◆ **THE TASK**: Starting at the line containing "Where should I click to: Place" and ending at the last line of the material, give each line as an item in a numbered list, skipping blank lines and leaving out the pictures.

◆ **SUPPLIED DATA**:
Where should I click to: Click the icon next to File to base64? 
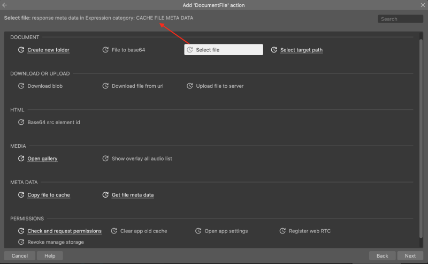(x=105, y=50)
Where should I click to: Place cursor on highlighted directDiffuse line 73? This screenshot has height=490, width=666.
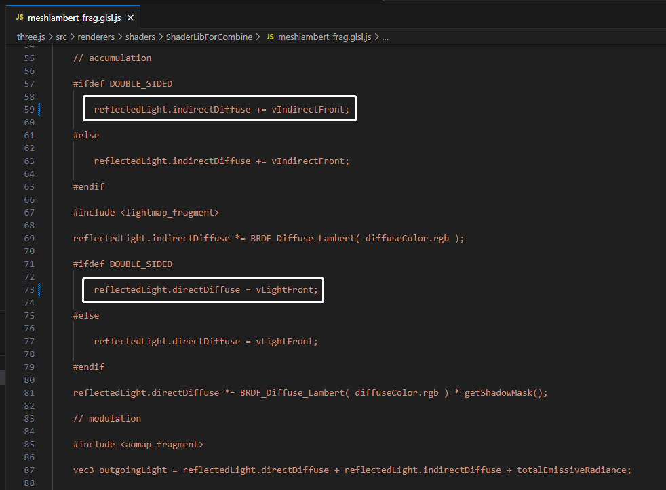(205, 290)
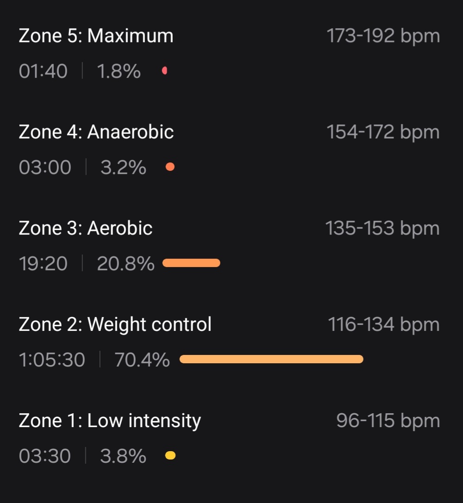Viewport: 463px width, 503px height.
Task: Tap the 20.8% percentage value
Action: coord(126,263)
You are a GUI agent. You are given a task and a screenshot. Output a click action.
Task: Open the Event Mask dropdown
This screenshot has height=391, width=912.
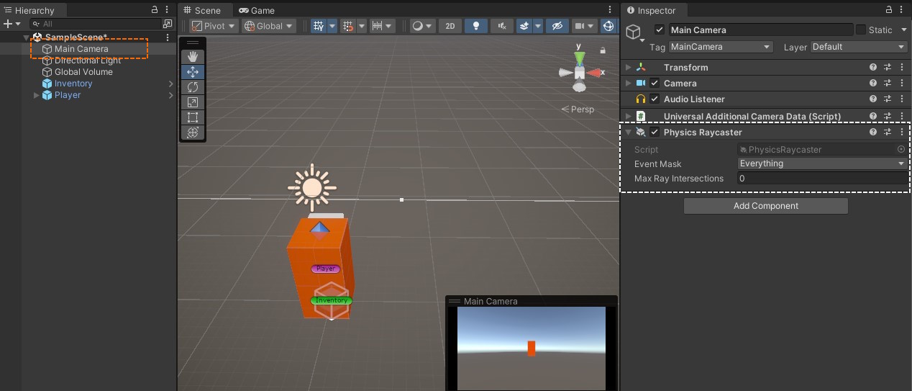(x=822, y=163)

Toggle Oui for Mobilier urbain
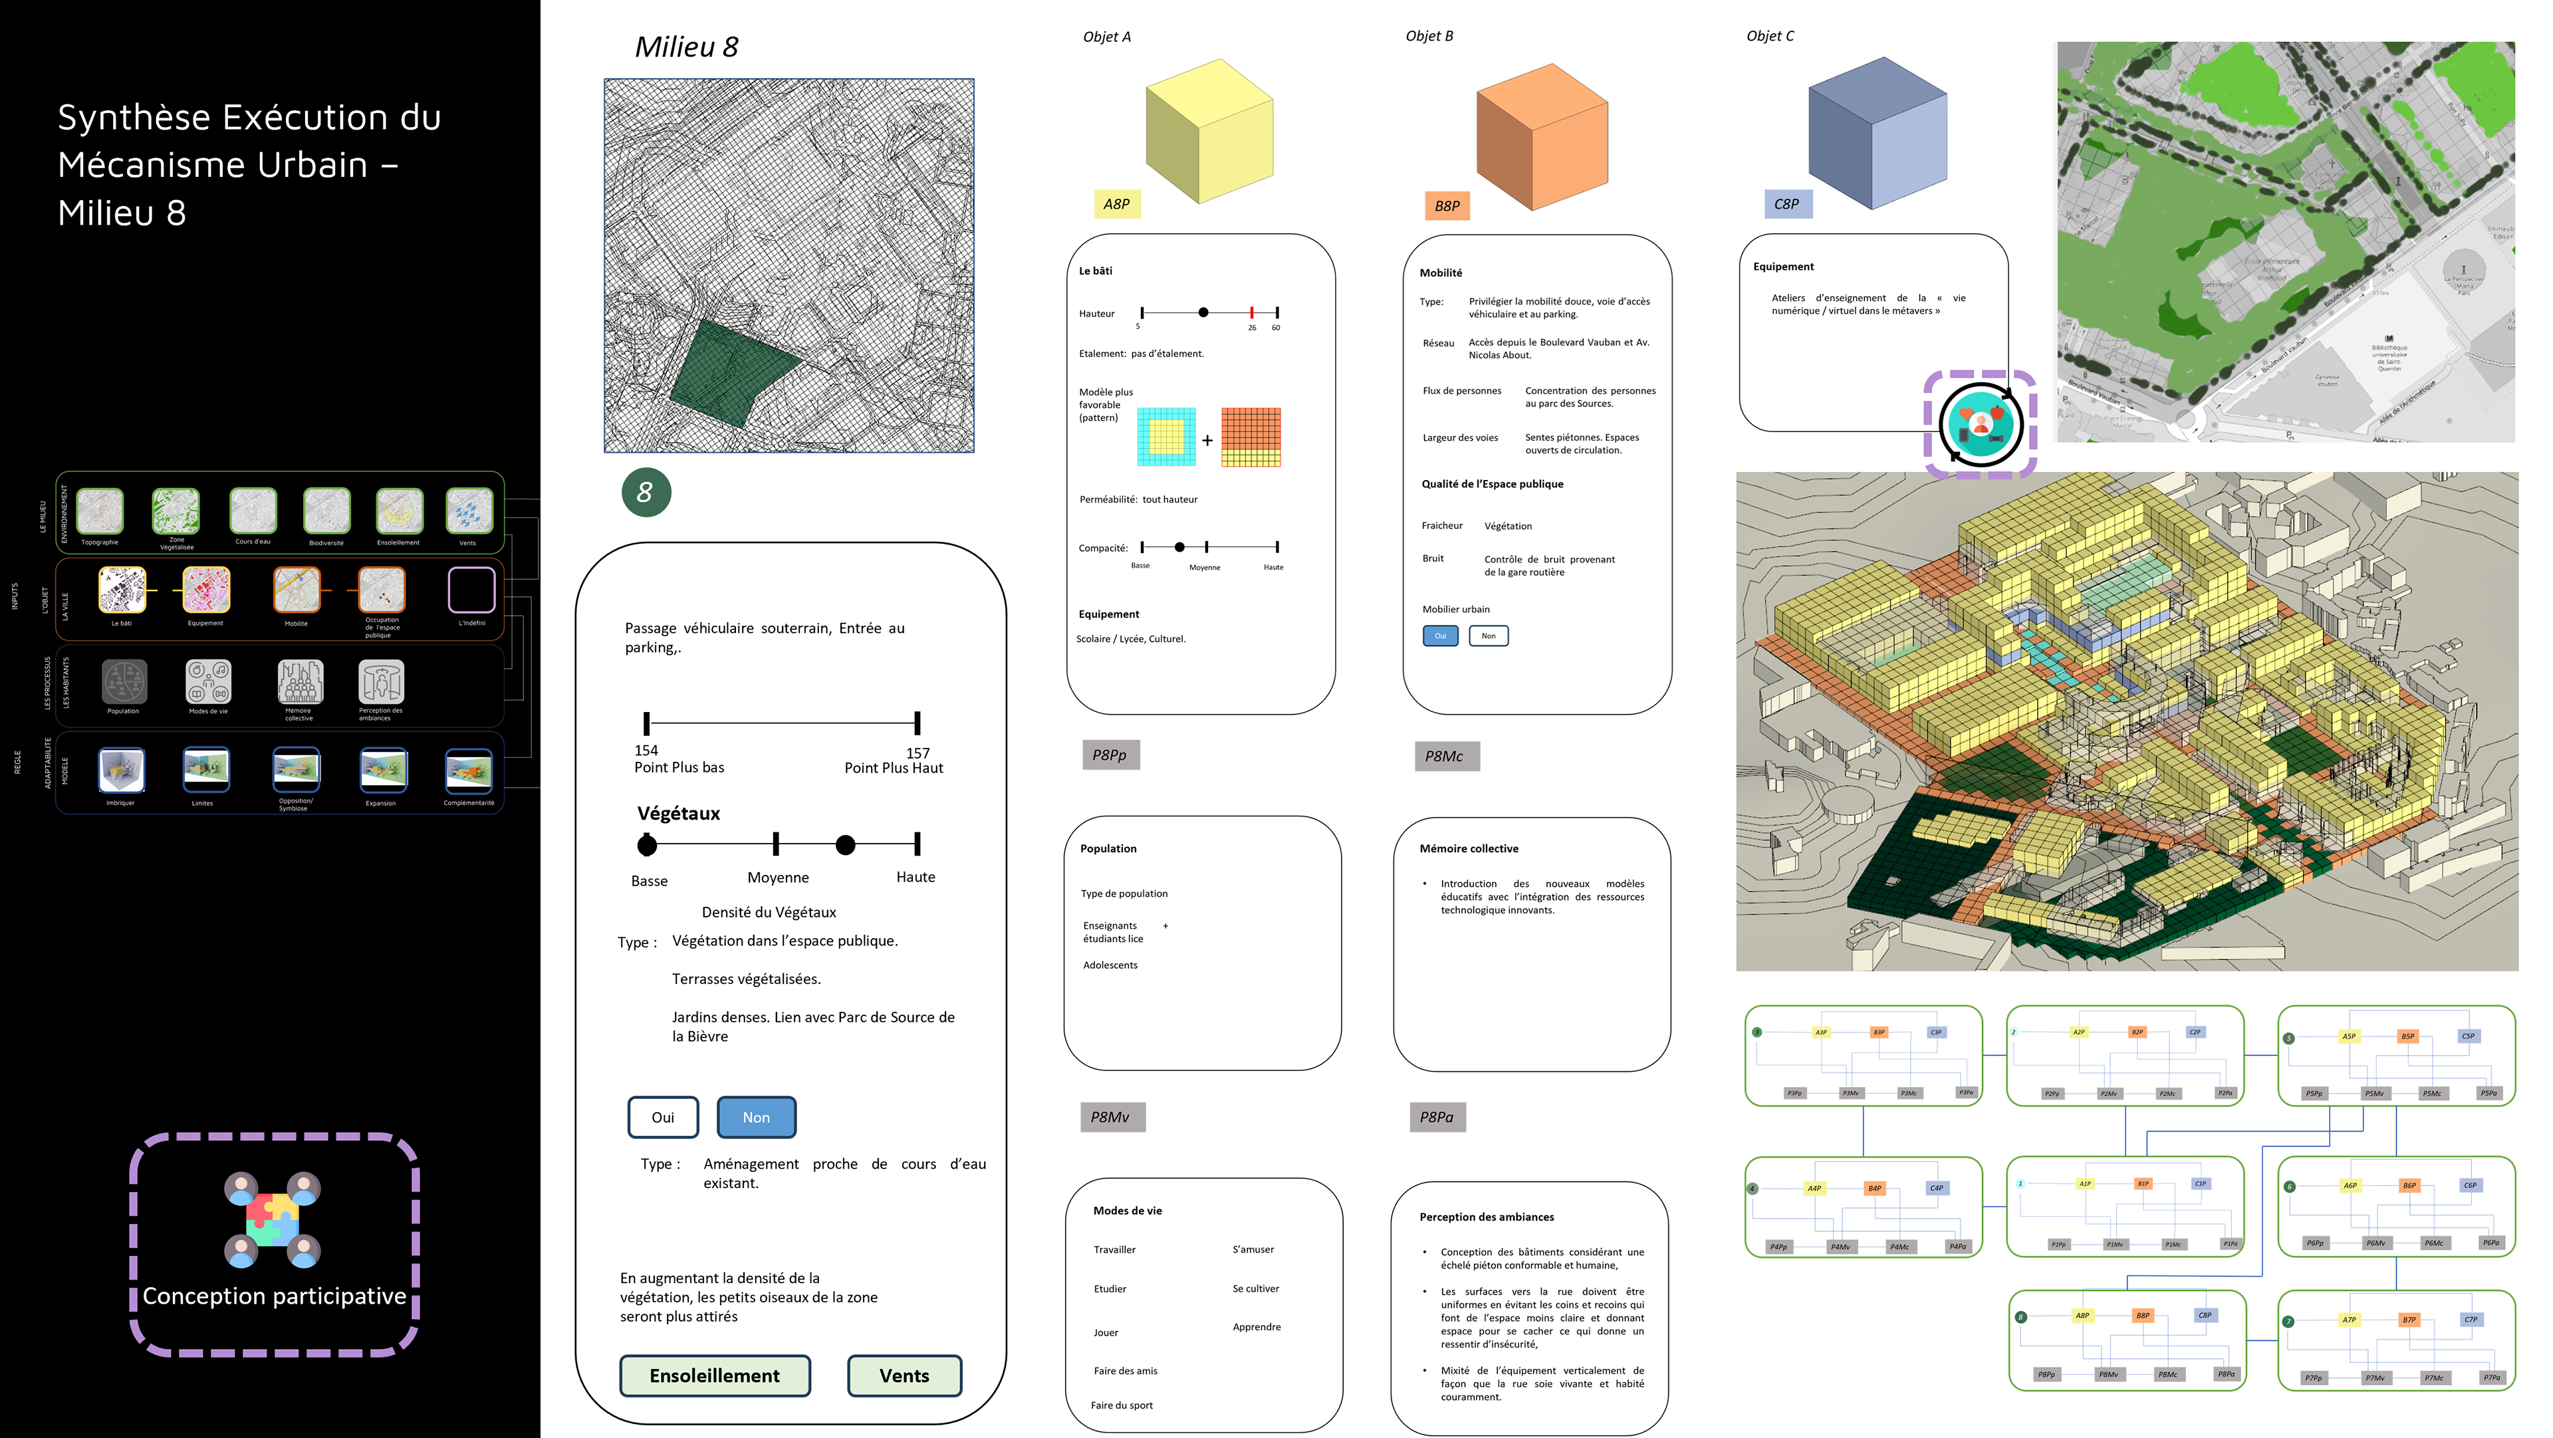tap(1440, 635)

◆ **THE ANSWER**:
1. Where should I click to: Place cursor on highlighted directDiffuse line 73? This screenshot has height=490, width=666.
2. (205, 290)
3. Viewport: 463px width, 503px height.
4. Task: Tap the 20.8% percentage value
5. Action: coord(126,263)
6. You are a GUI agent. You are given a task and a screenshot. Output a click action.
7. Task: Open the Event Mask dropdown
8. This screenshot has height=391, width=912.
9. (x=822, y=163)
10. Toggle Oui for Mobilier urbain
11. tap(1440, 635)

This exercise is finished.